++++ SUPPLIED TEXT

16. This Agreement shall be governed by and construed and enforced in accordance with the laws of the State of New York. Any and all disputes arising out of, or relating to the performance of services contracted for under, this Agreement, shall be settled by arbitration in accordance with the Commercial Arbitration Rules of the American Arbitration Association, or any successor thereto then prevailing. Such arbitration shall be final and binding upon the parties, and shall be the sole and exclusive remedy of the parties with respect to any dispute arising out of, relating to, or resulting from the interpretation of the terms of this Agreement, or any breach thereof. The costs of such arbitration shall be borne equally by the parties.

17. The Company reserves the right to change the terms, content and conditions of this or any other offers at any time without any restrictions or conditions at its own discretion.

18. Either party may terminate this Agreement upon two weeks’ notice to the other party.

19. This Agreement shall constitute the entire written agreement between the parties, and shall supersede any and all agreements or understandings in effect between the parties hereto. Except as provided specifically herein, neither this Agreement nor Exhibit A hereto may be modified unless by written agreement executed by the parties hereto.

20. If any provision of this Agreement is found, held or deemed to be void, unlawful or unenforceable under any applicable statute or other controlling law, the Company shall, in its sole discretion, have the right to treat such provision as if it had been severed and enforce the remainder of this Agreement.

21. No breach of any provision hereof can be waived unless in writing. Waiver of any breach of any provision hereof shall not be deemed to be a waiver of any other breach of the same, or any other provision.

22. Any notice required or permitted under this Agreement shall be in email and sent to the other party by email at the address first set forth at [email protected], or to such other address as a party hereto may specify in writing. 

This Agreement is executed by and between ThatFxTrader LLC. (“Company”) and ("Sales   Consultant") referred to in the document as “Consultant.

++++++++
++++ STORED DATA

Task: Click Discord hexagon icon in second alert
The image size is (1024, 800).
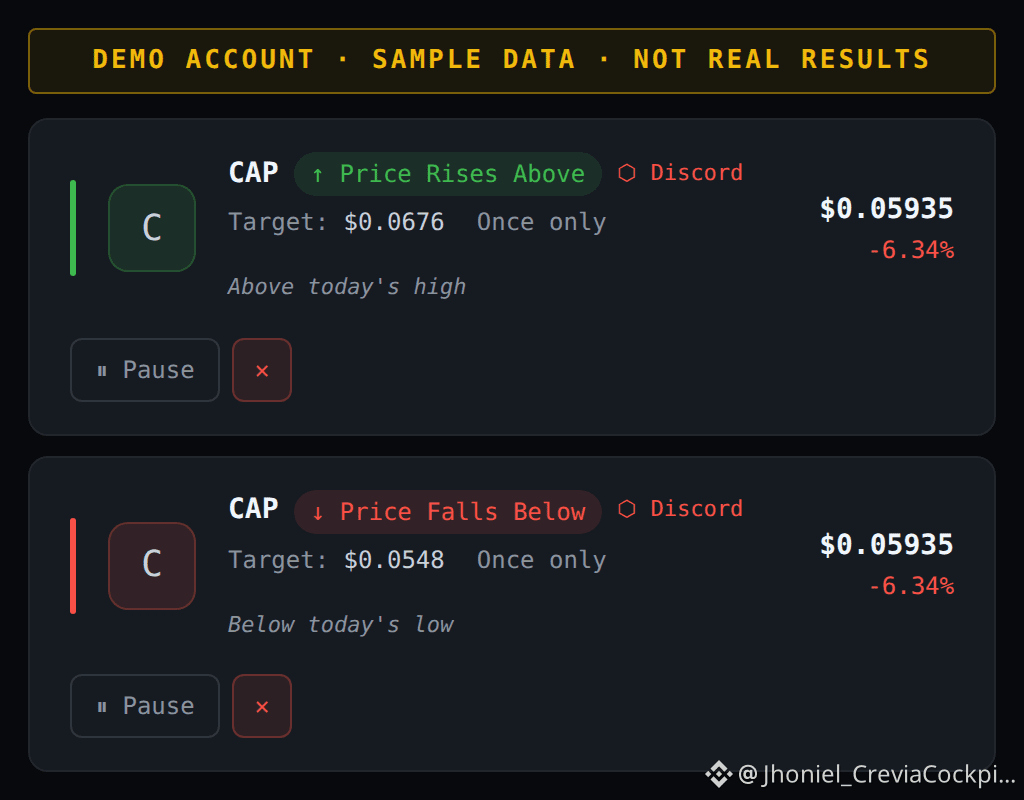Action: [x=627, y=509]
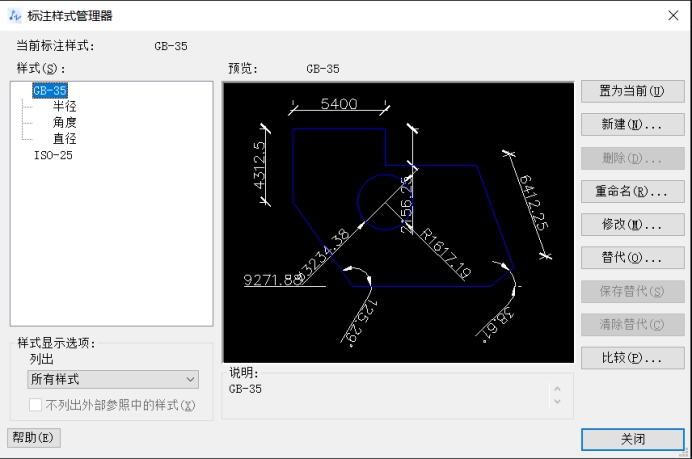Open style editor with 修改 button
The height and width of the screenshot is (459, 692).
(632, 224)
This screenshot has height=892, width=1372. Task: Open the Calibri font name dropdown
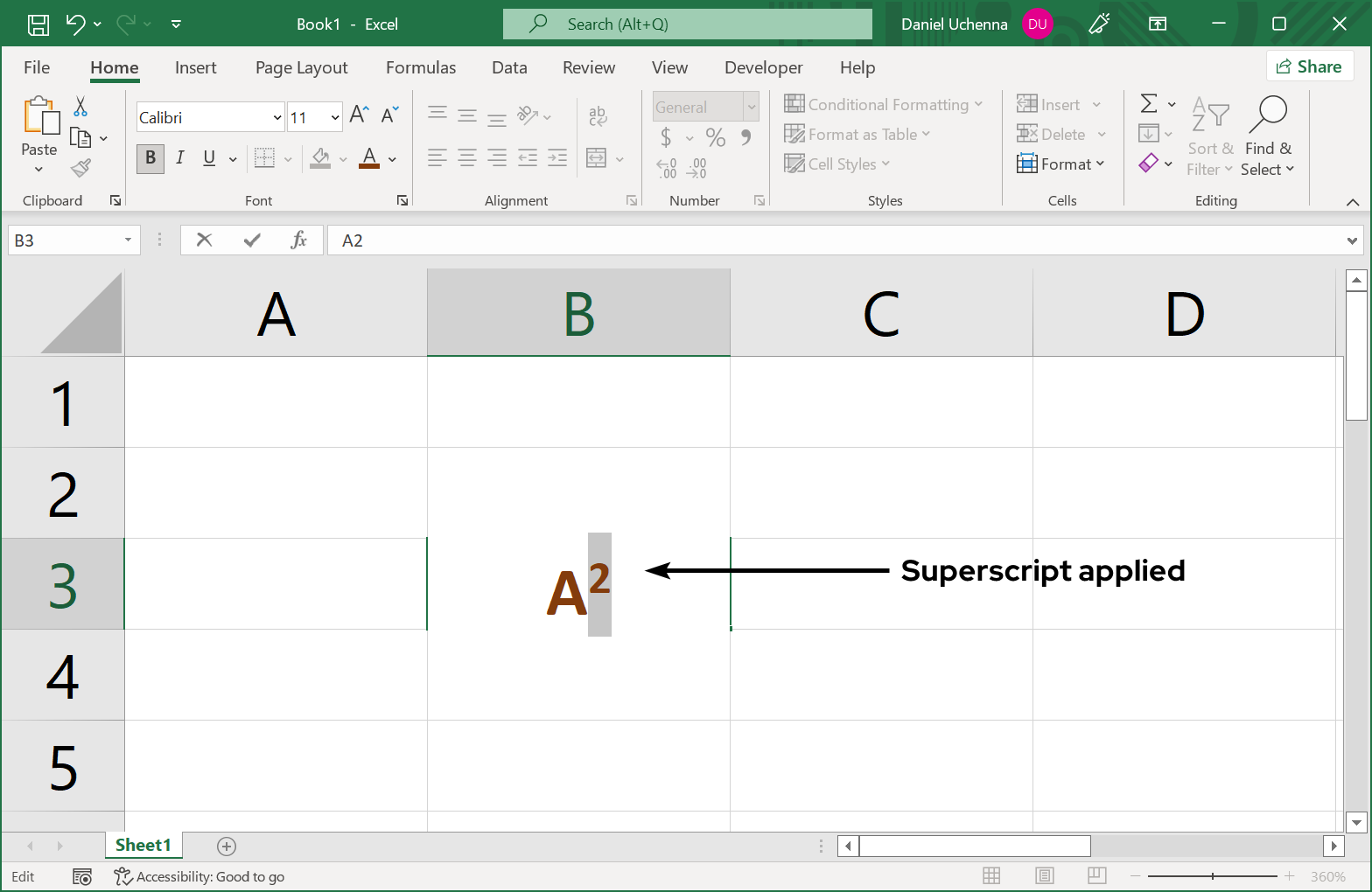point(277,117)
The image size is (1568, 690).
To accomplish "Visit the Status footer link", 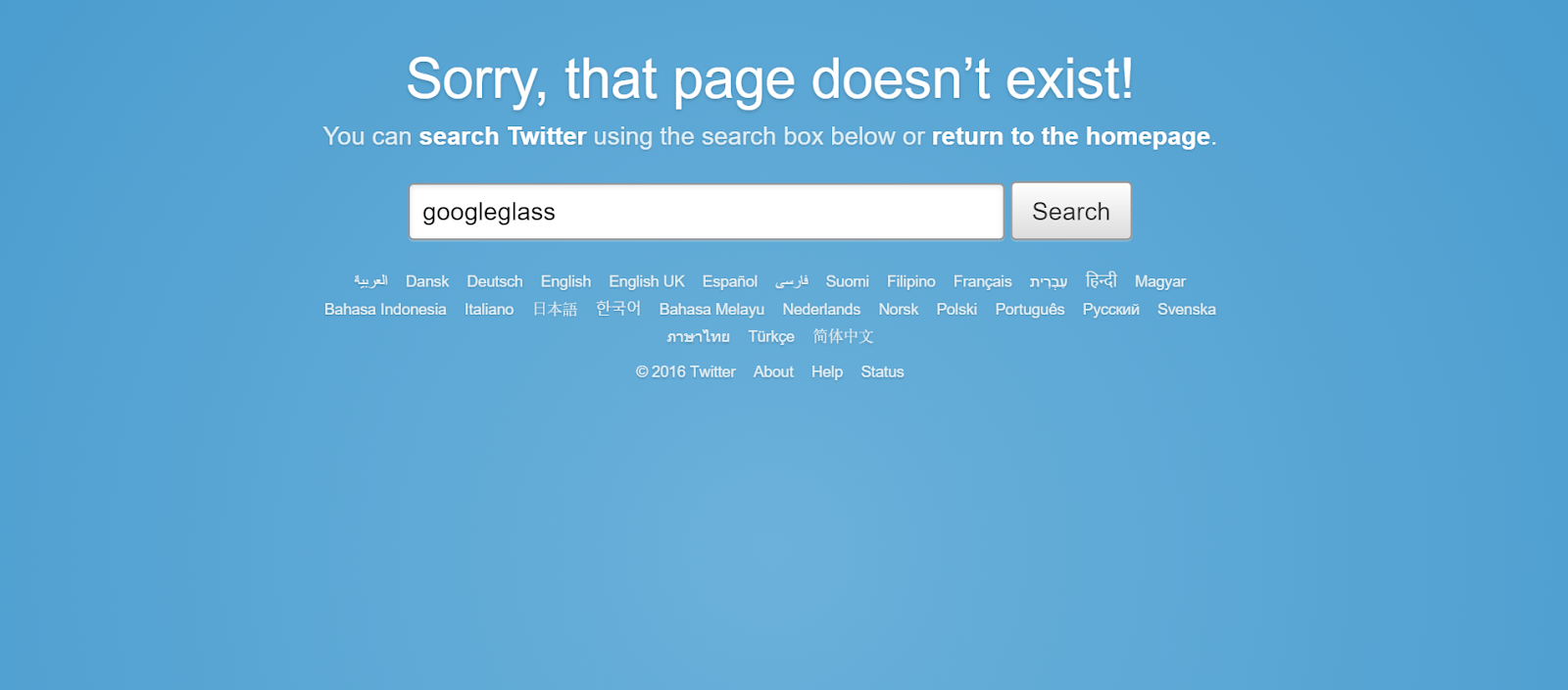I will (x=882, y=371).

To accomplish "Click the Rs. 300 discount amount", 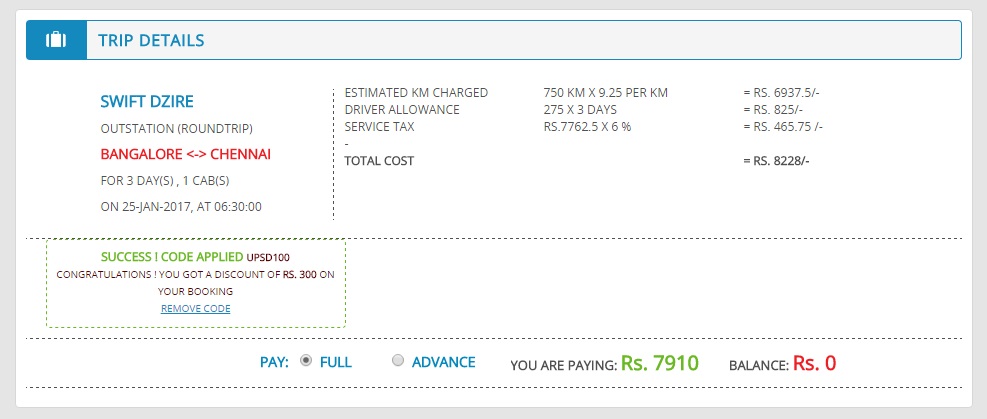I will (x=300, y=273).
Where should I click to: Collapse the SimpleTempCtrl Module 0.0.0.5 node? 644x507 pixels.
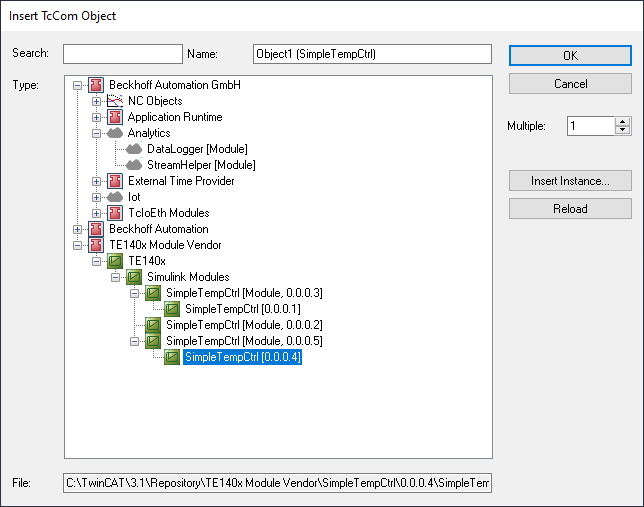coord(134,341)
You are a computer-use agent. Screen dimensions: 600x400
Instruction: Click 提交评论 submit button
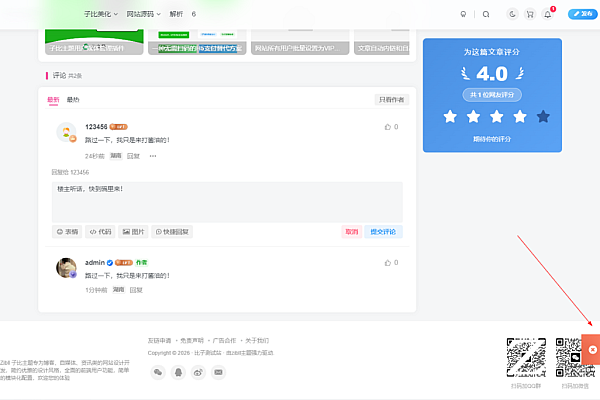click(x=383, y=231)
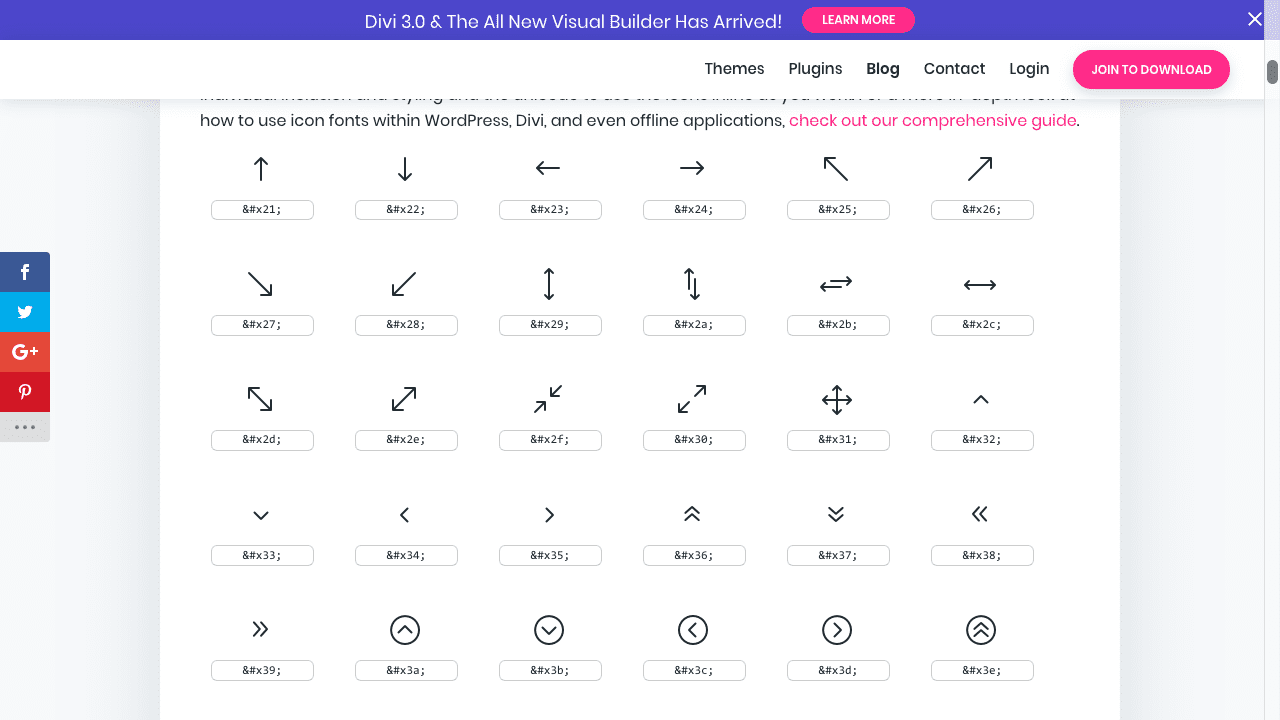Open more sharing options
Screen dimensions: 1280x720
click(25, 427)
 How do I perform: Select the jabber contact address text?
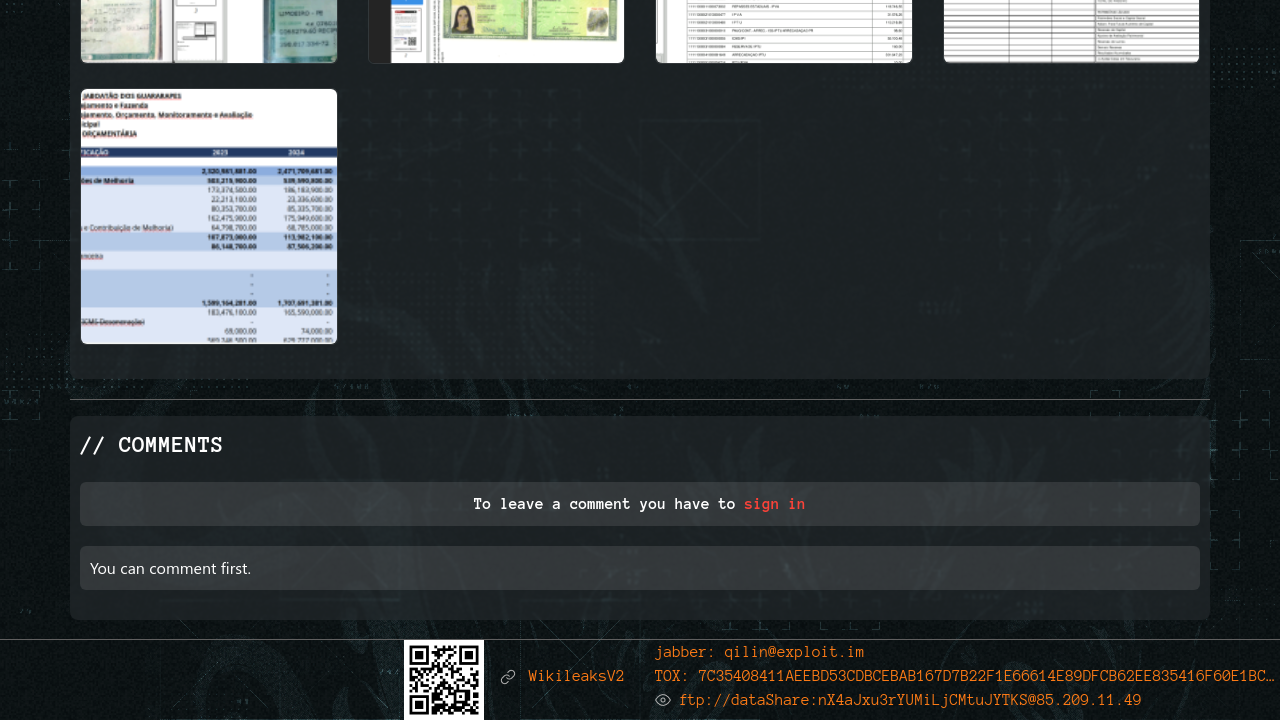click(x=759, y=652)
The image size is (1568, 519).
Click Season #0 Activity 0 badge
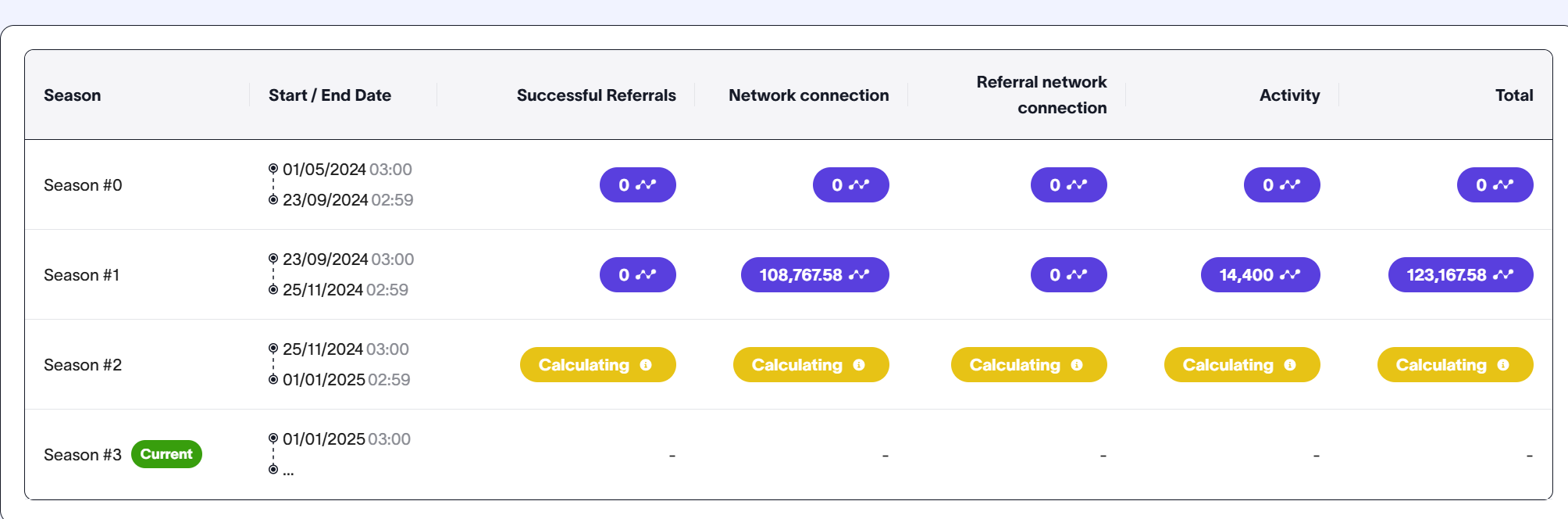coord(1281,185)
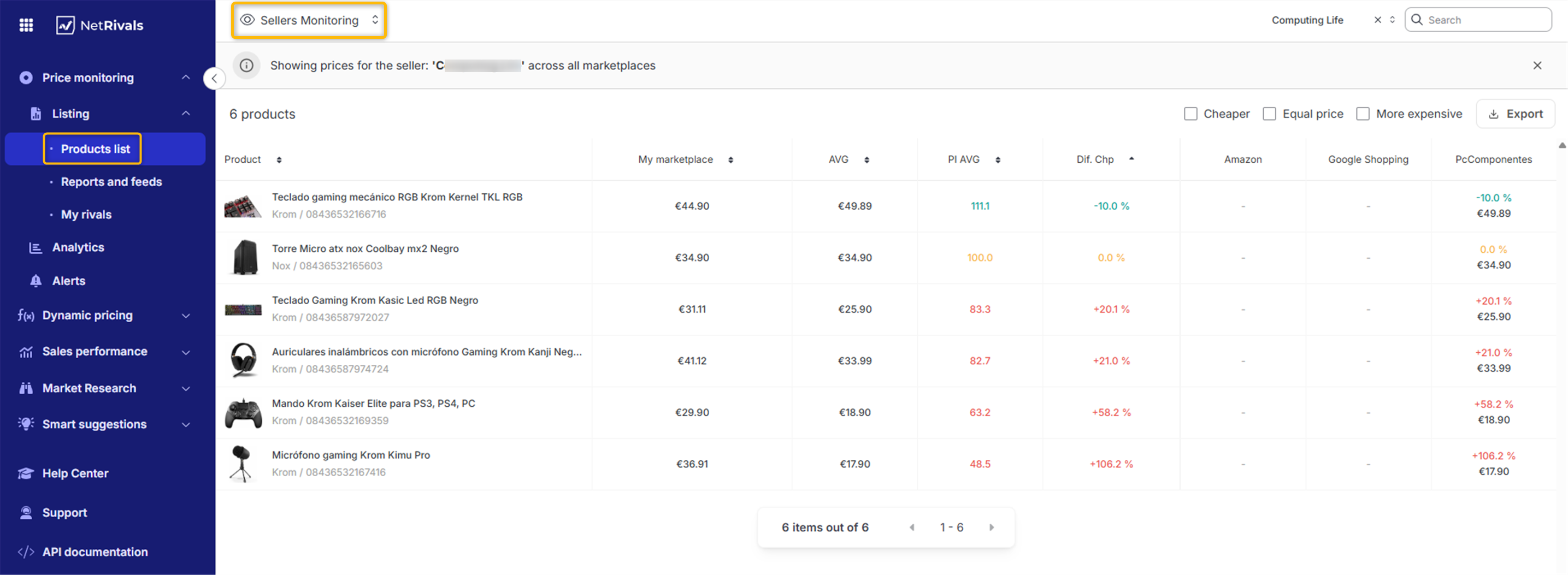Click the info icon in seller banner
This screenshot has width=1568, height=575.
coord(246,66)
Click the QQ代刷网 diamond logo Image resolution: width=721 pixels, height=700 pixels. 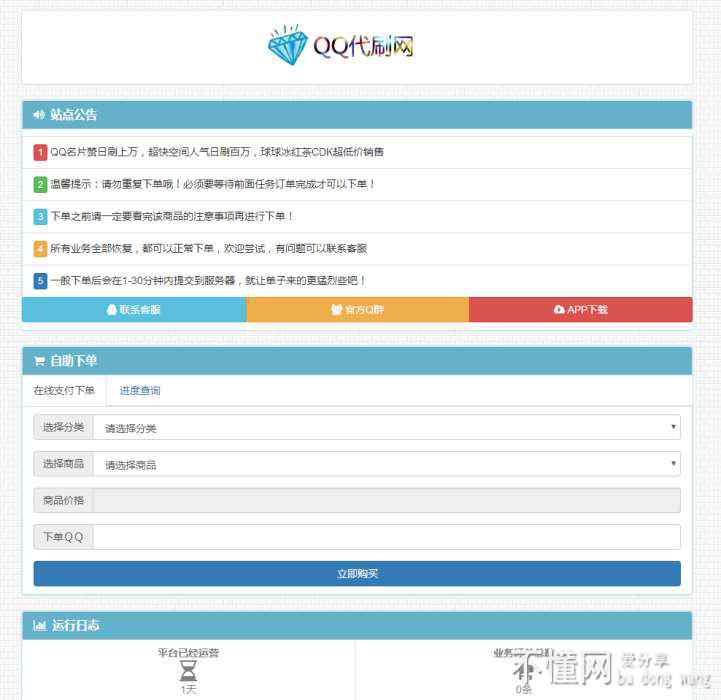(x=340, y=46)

++++++++

▶ **PROBLEM DETAILS**: Return the part of the agreement text starting with "16. This Agreement" and going on through "by the parties.", copied word for word.

▶ **YOUR SOLUTION**:
16. This Agreement shall be governed by and construed and enforced in accordance with the laws of the State of New York. Any and all disputes arising out of, or relating to the performance of services contracted for under, this Agreement, shall be settled by arbitration in accordance with the Commercial Arbitration Rules of the American Arbitration Association, or any successor thereto then prevailing. Such arbitration shall be final and binding upon the parties, and shall be the sole and exclusive remedy of the parties with respect to any dispute arising out of, relating to, or resulting from the interpretation of the terms of this Agreement, or any breach thereof. The costs of such arbitration shall be borne equally by the parties.